Display every line in the records that contains the word "Choose".

### [Source material]
■ ■ ■ ■

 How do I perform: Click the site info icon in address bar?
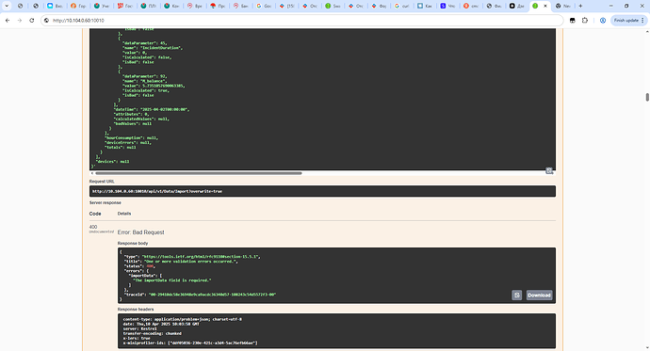tap(46, 21)
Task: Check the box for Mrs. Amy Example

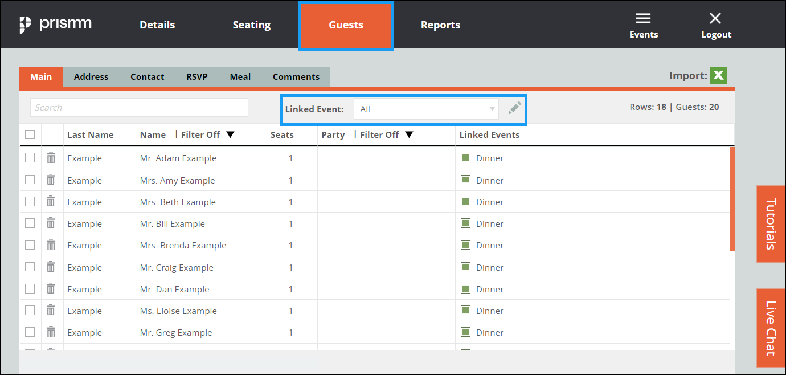Action: pos(30,180)

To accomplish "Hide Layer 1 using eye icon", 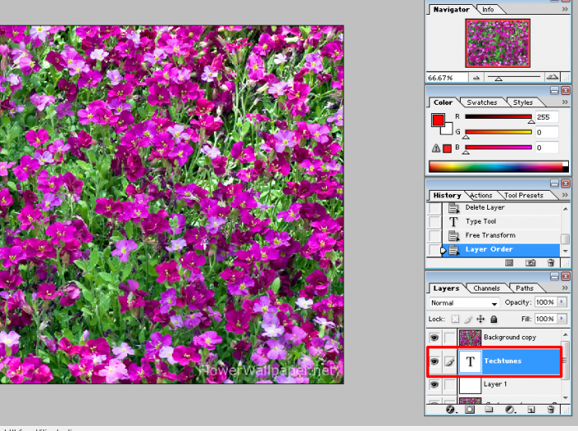I will [434, 385].
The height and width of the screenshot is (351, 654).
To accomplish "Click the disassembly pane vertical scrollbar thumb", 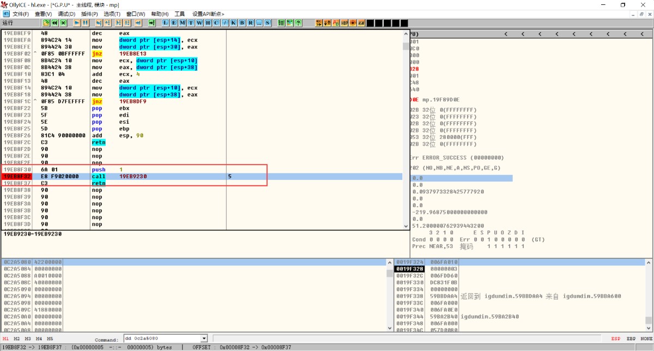I will [405, 46].
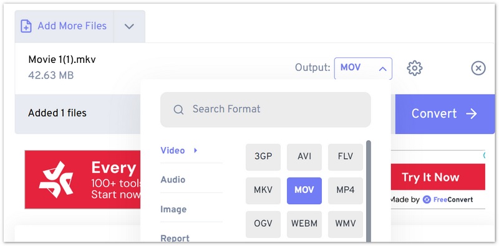Image resolution: width=499 pixels, height=246 pixels.
Task: Choose WEBM as output format
Action: pyautogui.click(x=304, y=224)
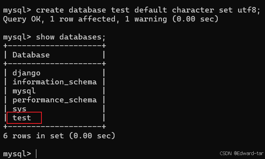Select information_schema in the database list
265x159 pixels.
coord(54,82)
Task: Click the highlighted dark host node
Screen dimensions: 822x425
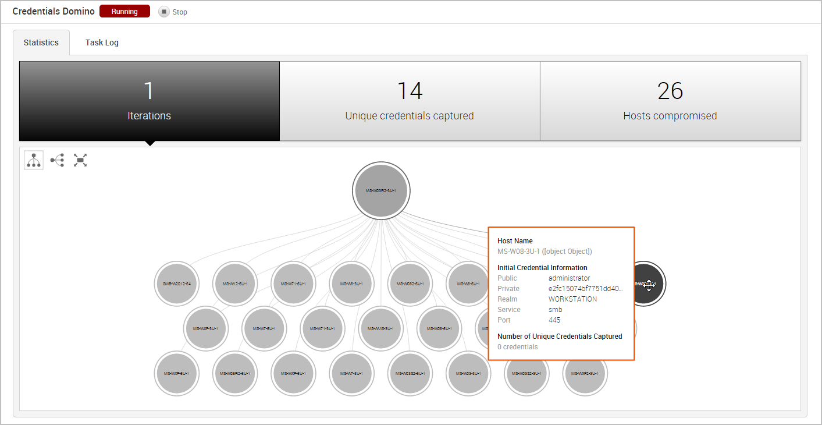Action: pos(643,284)
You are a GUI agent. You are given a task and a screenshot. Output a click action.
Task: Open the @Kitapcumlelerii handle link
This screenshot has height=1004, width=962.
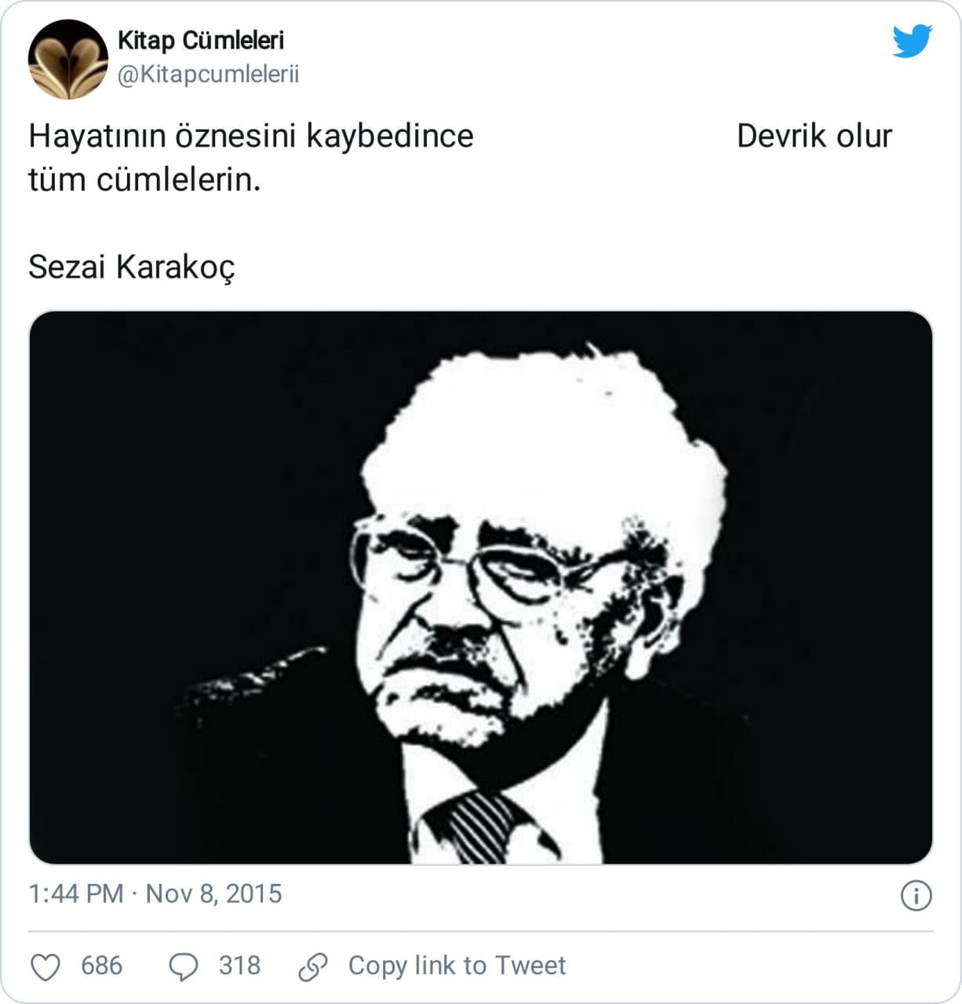click(x=208, y=75)
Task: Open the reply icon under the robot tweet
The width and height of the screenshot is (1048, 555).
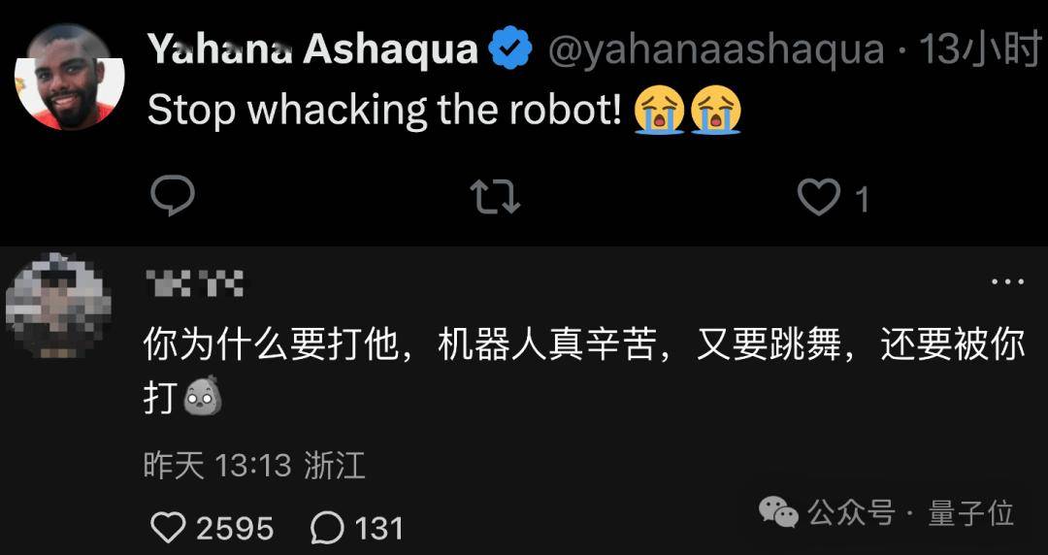Action: click(x=173, y=197)
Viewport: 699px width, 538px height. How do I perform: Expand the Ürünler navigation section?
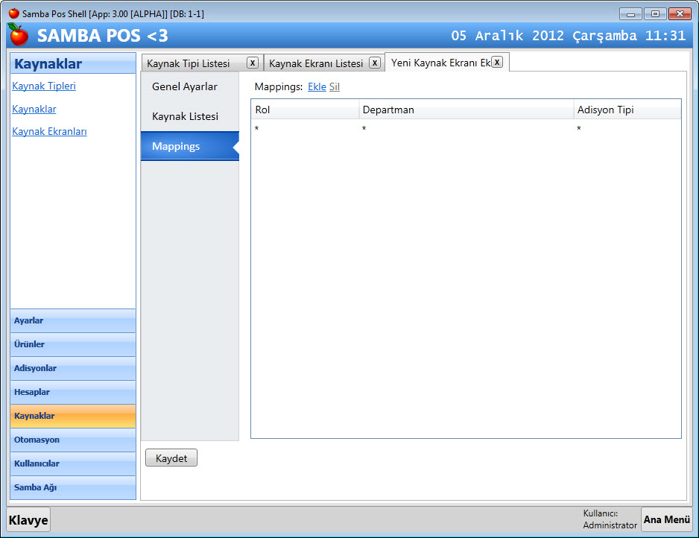[73, 344]
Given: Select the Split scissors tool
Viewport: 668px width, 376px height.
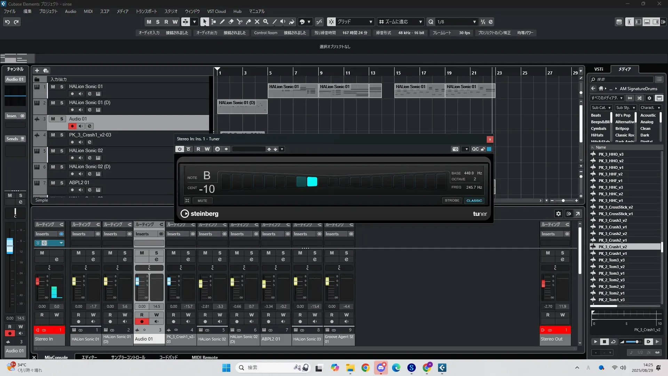Looking at the screenshot, I should click(x=240, y=22).
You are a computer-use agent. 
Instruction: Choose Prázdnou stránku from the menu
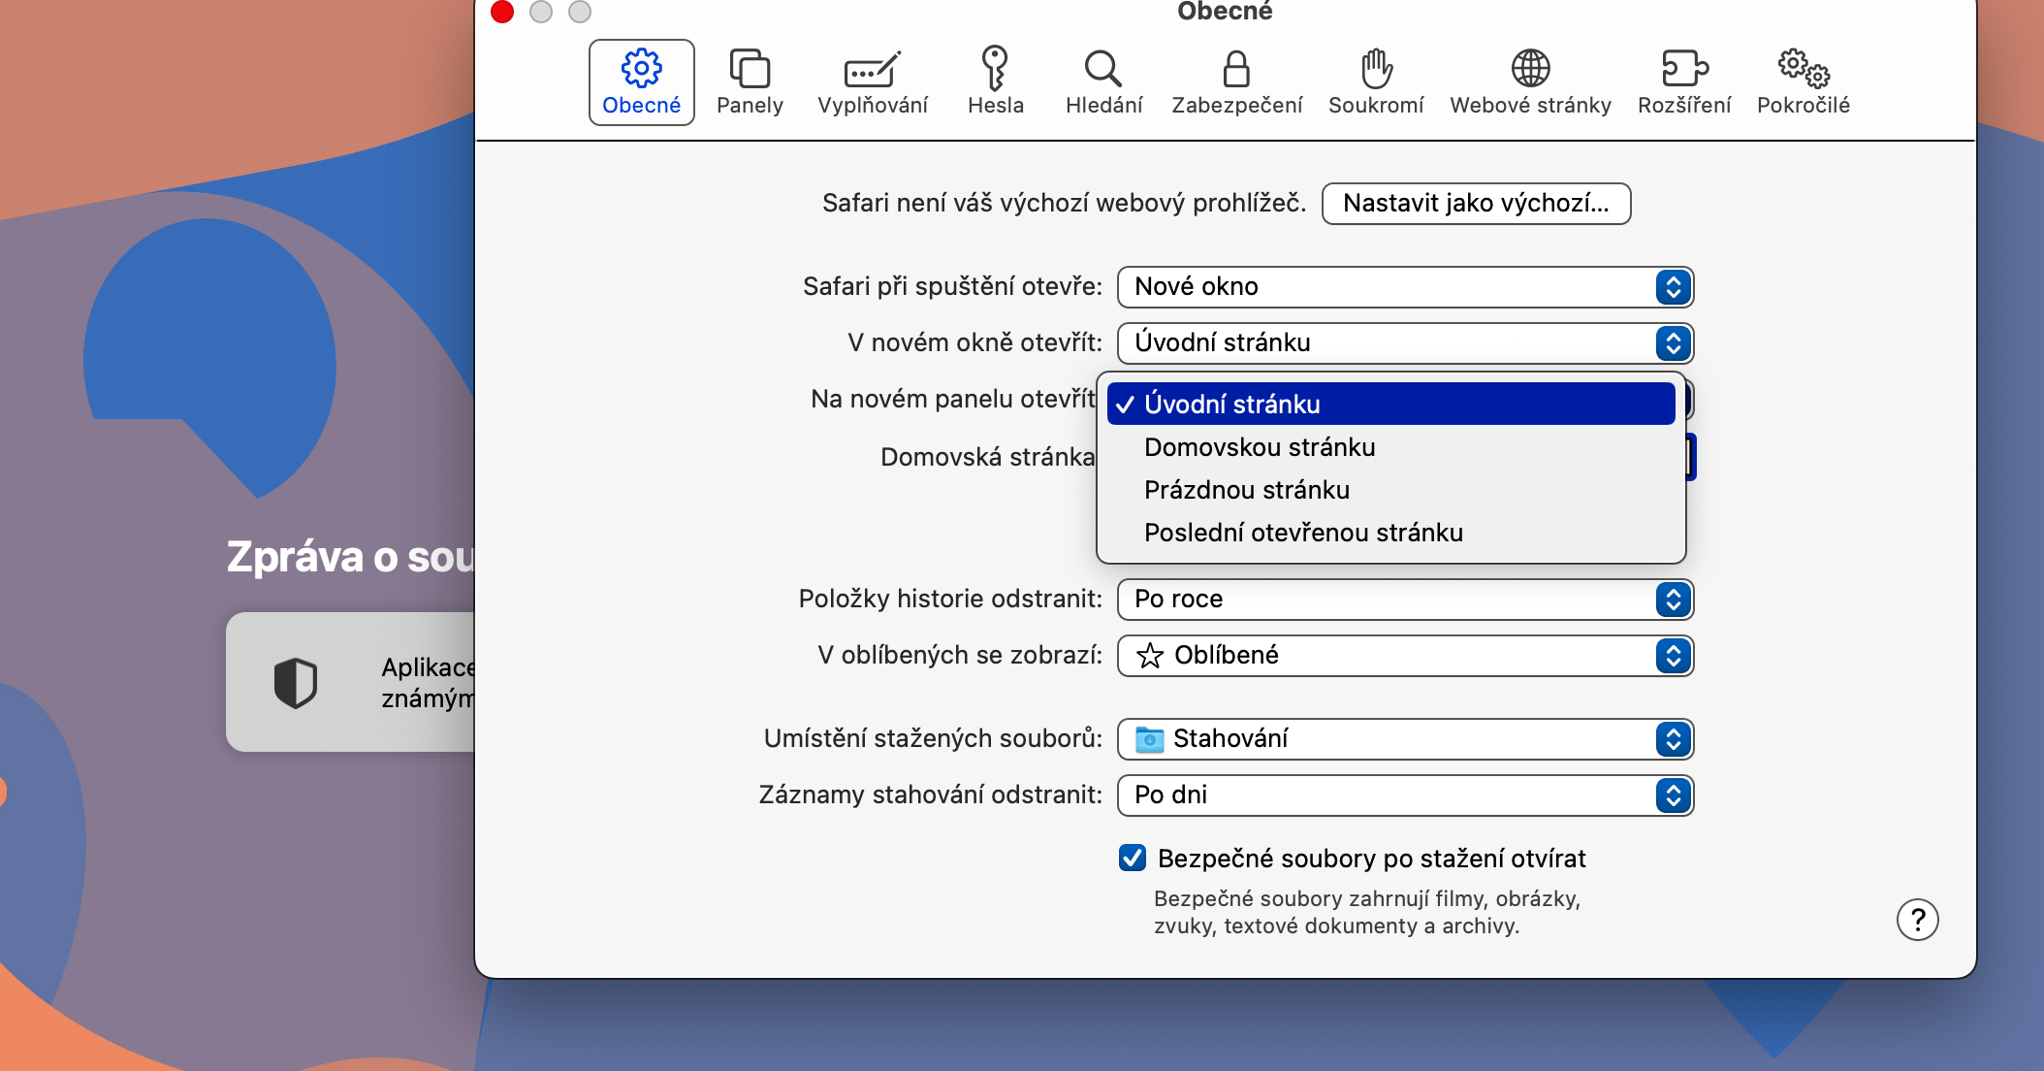pos(1247,490)
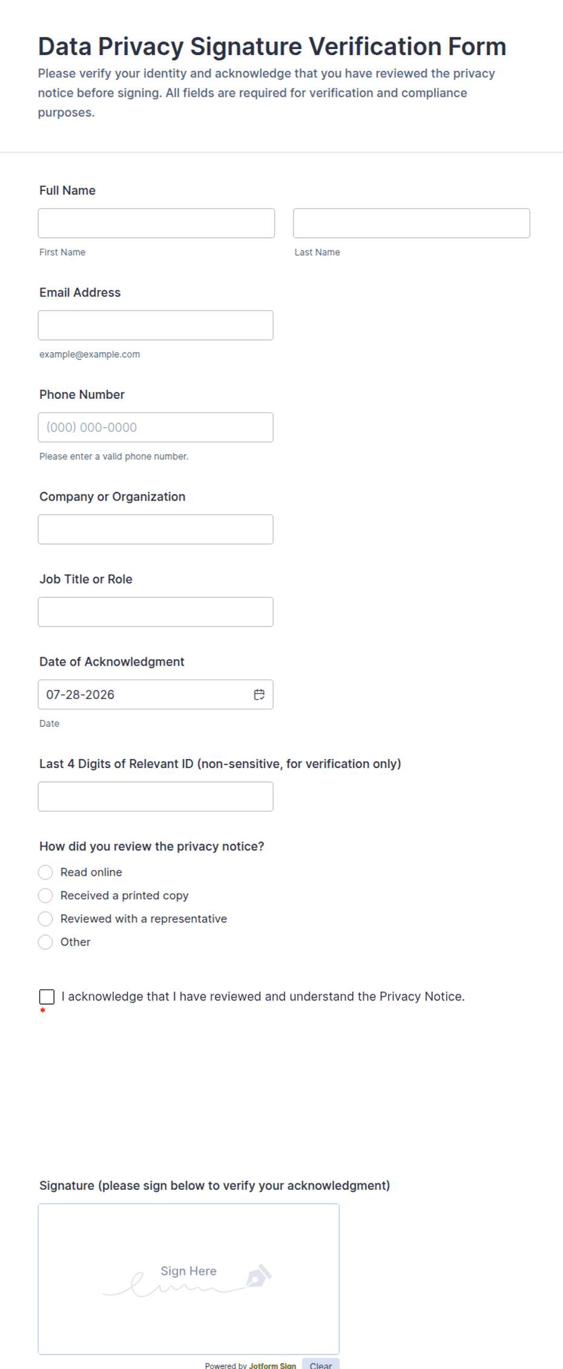Select the Other review option
This screenshot has width=563, height=1369.
tap(45, 942)
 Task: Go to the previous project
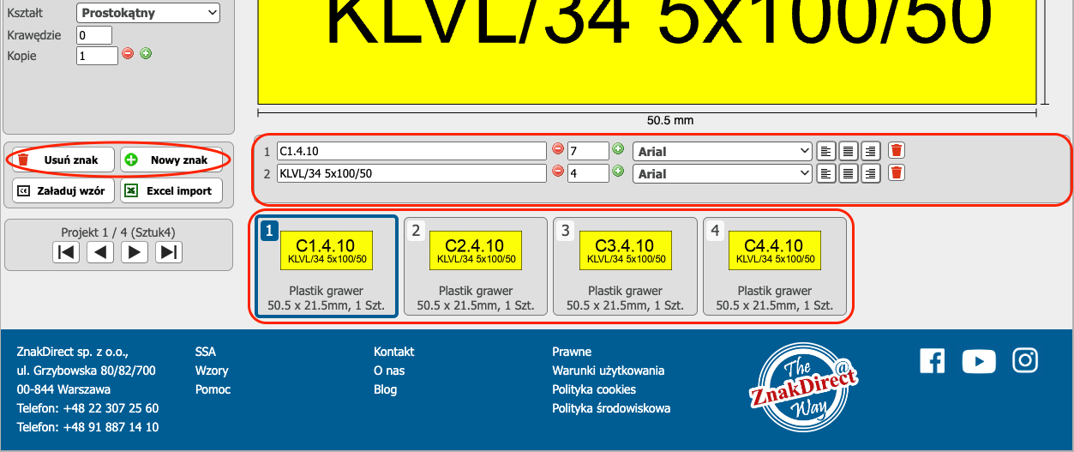[x=100, y=252]
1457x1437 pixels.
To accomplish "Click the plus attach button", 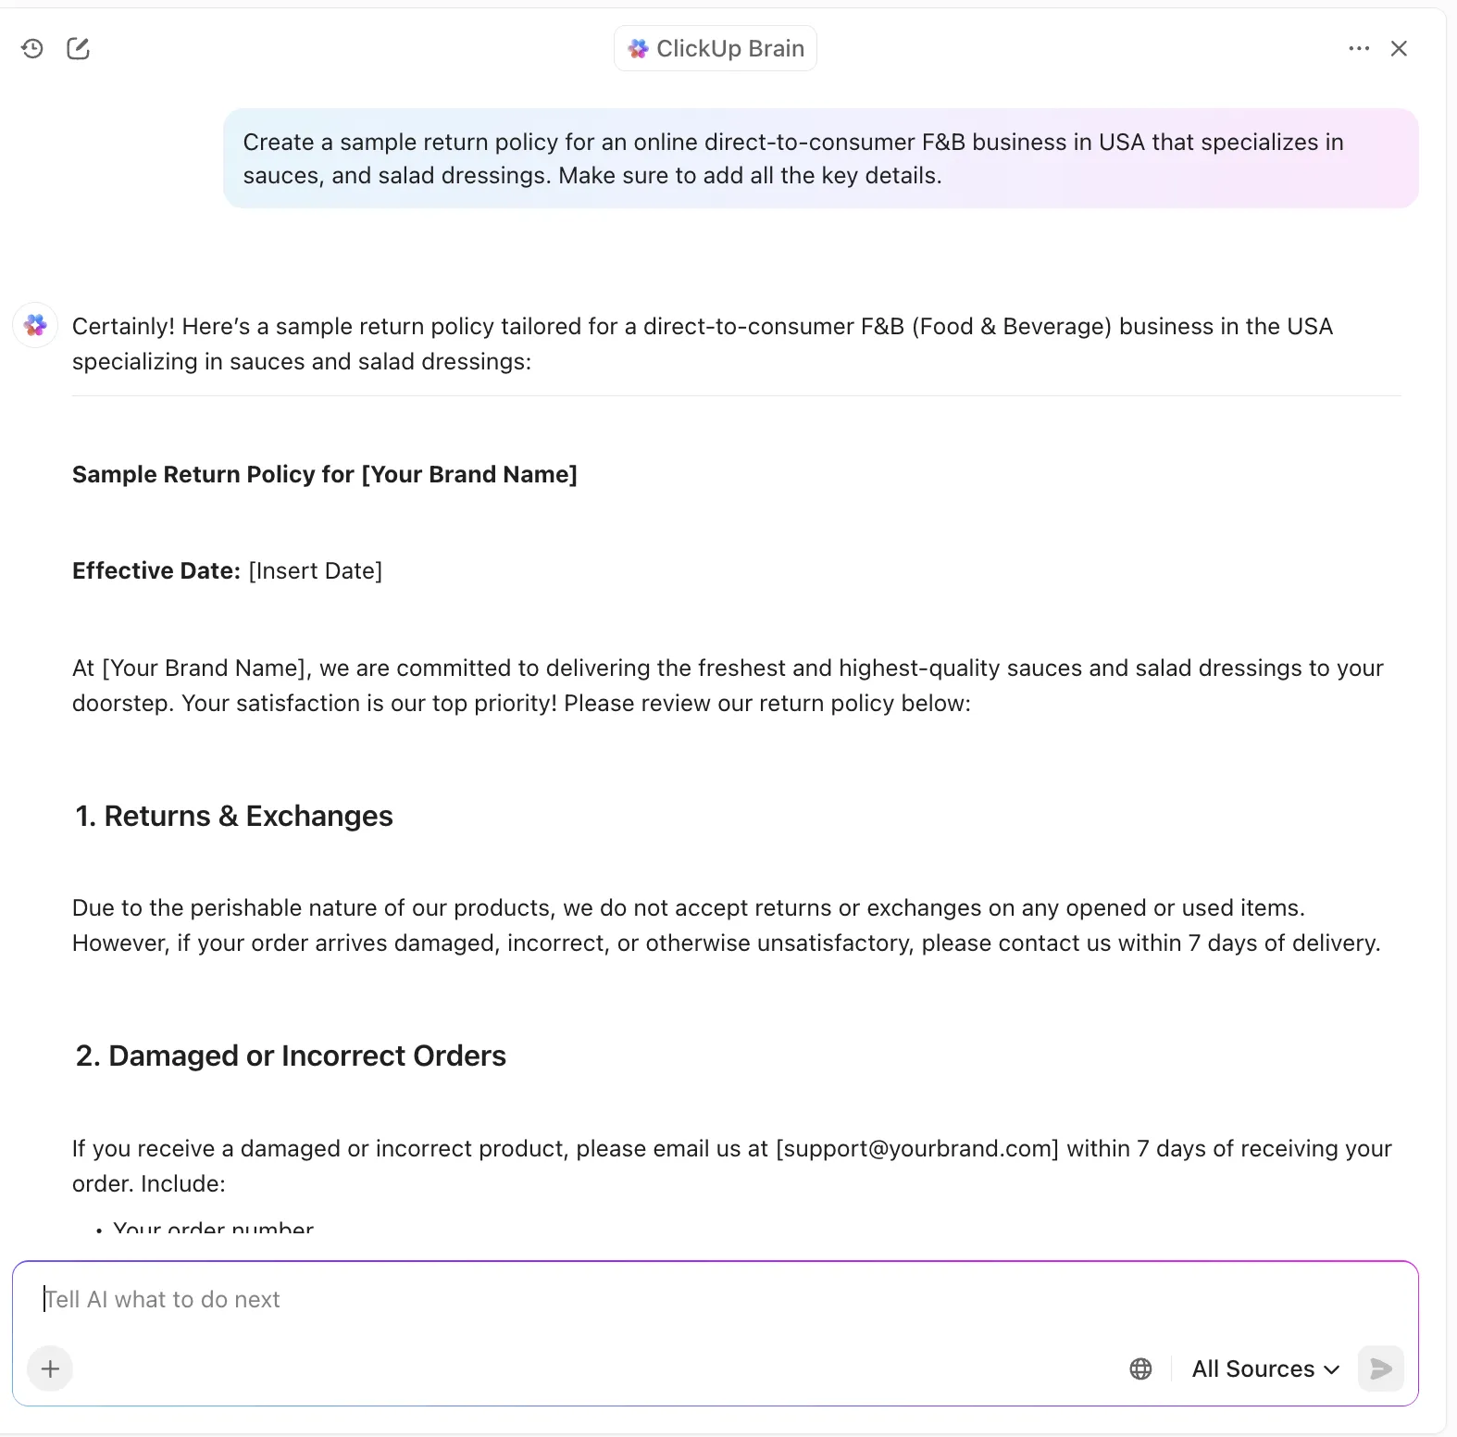I will pyautogui.click(x=51, y=1368).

■ ■ ■ ■

### [Response to this task]
Task: Choose WEBM as output format
Instruction: Choose Prázdnou stránku from the menu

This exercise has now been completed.